Broader implications for Microsoft’s UI modernization
This small but visible improvement is illustrative of Microsoft’s ongoing push to modernize Windows’ sprawling UI surface. Over time, the company is migrating more components to WinUI and modern frameworks, enabling more consistent theming and better integration with features like Fluent Design and accessibility APIs. Fixing File Explorer dialogs is a practical, user-visible example of that longer-term effort.The incremental nature of these improvements underscores Microsoft’s balancing act: pushing forward with modern UX while preserving compatibility with legacy components that enterprises and many applications still rely upon. Controlled feature rollouts help mitigate risk but also mean visible polish will arrive in phases rather than as a single, sweeping UI refresh.
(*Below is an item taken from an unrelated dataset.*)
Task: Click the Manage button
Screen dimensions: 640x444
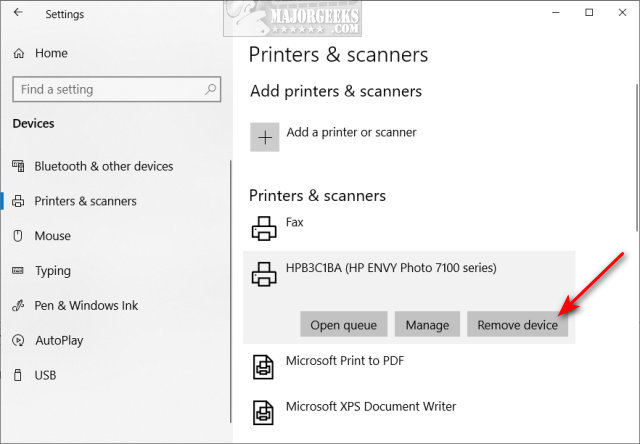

Final assessment: meaningful but measured
Windows 11 Build 26220.6772’s expanded dark mode coverage in File Explorer is a welcome quality-of-life change with real benefits for owners of OLED-equipped laptops like Samsung’s Galaxy Book series. The update reduces jarring theme mismatches, improves perceived polish, and — under the right conditions, especially at high display brightness — can contribute to notable battery savings.However, the magnitude of battery gains will depend heavily on how and where you use your device. Typical indoor brightness and mixed-content browsing mean modest savings; outdoor or full-brightness scenarios are where dark mode shines. The rollout is gradual and partial, and several system surfaces still await theming. Users should temper expectations but appreciate that Microsoft is closing a long-standing UX gap that has frustrated dark-mode users for years.
This update is a tidy example of how small, targeted UX fixes can produce outsized improvements in both usability and device efficiency — especially when they intersect with hardware characteristics like OLED displays. For Windows fans and Galaxy Book owners who prioritize consistent theming and battery longevity, it’s a practical upgrade worth tracking as the feature widens its release.